La sinistra, dal suo canto, ripete che trattasi solo di ossessione complottista finalizzata a sottrarsi alla giustizia. Però, obiettivamente, è davvero difficile crederle. Forse perché se la politica è indubbiamente corrotta (e lo è!), è statisticamente impossibile che la corruzione (come la concussione) stia solo e sempre da una parte e dall’altra ci siano esclusivamente santi e vergini, senza macchia e senza peccato, incorruttibili e moralmente corretti. Non può essere possibile, né è probabile. E allora, l’idea del complotto politico… del tentativo di aggirare il consenso elettorale riscosso da Berlusconi, utilizzando la giustizia, non è un’idea così campata in aria. E questo perché il magistrato non è esente dalle influenze politiche. Non è una macchina o qualcuno che vive fuori dalla vita sociale italiana. Anzi, per sua stessa natura e funzione, il magistrato vive profondamente le vicende politiche del nostro paese, perché la fonte della legge che lui deve applicare è e resta la politica.
Ma poi, per rendersi davvero conto di quanto il rapporto tra magistratura e politica (soprattutto una certa parte politica) vada al di là del semplice conflitto tra Berlusconi e la Procura di Milano, bisogna partire dal presupposto che la Magistratura è il terzo potere dello Stato, e non è da esso e dalle sue vicende politiche avulso. Partendo da questo presupposto fondamentale, è sufficiente esaminare le norme che disciplinano la nomina di Giudice Costituzionale o di membro del Consiglio Superiore della Magistratura: norme che prevedono che una parte di questi soggetti vengano eletti nelle rispettive cariche dal Parlamento e dal Presidente della Repubblica, i quali non sono altro che espressione della politica. È sufficiente, ancora, verificare quanti magistrati lasciano o hanno lasciato la toga per diventare parlamentari, e addirittura ministri. Sono tanti, e quasi tutti (anzi forse tutti), hanno militato o militano nel centrosinistra. Questo vorrà pur dir qualcosa. O no?

> _Dati forniti_
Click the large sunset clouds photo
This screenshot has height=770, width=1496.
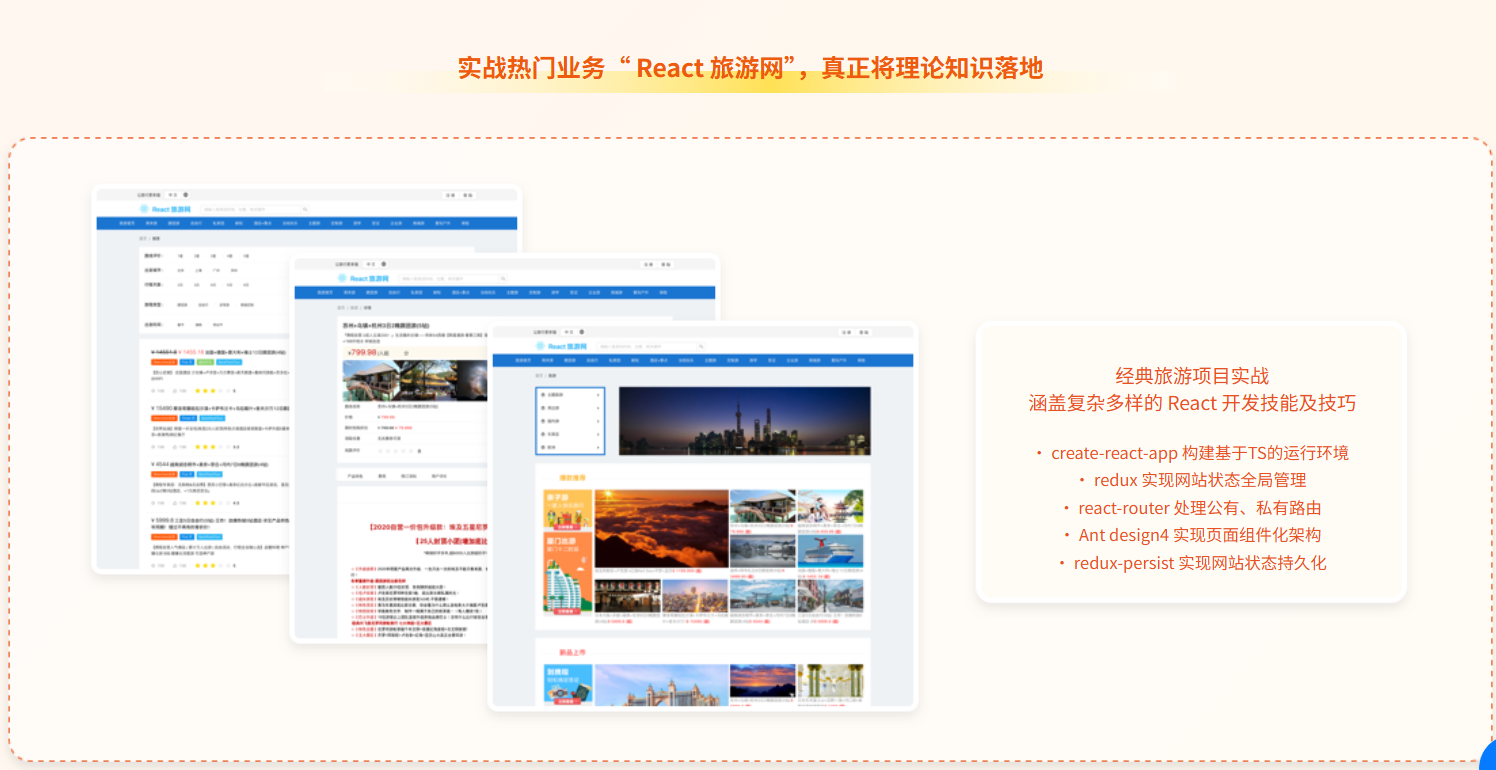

--

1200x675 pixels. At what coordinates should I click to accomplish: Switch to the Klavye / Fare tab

> _Sfide_
A) Secondo il testo, quale posto occupa la Magistratura tra i poteri dello Stato?
B) Riformuli in forma di elenco il paragrafo del testo che inizia con «Ma poi, per rendersi davvero conto», conservandone i fatti principali.
I record costituiscono materiale distinto dal testo.

> _Risposte finali_
A) La Magistratura è il terzo potere dello Stato.

B)
- Il rapporto tra magistratura e politica va oltre il conflitto tra Berlusconi e la Procura di Milano.
- La Magistratura è il terzo potere dello Stato e non è avulsa dalle sue vicende politiche.
- Una parte dei Giudici Costituzionali e dei membri del Consiglio Superiore della Magistratura viene eletta dal Parlamento e dal Presidente della Repubblica, che sono espressione della politica.
- Molti magistrati hanno lasciato la toga per diventare parlamentari e perfino ministri.
- Quasi tutti, forse tutti, hanno militato o militano nel centrosinistra.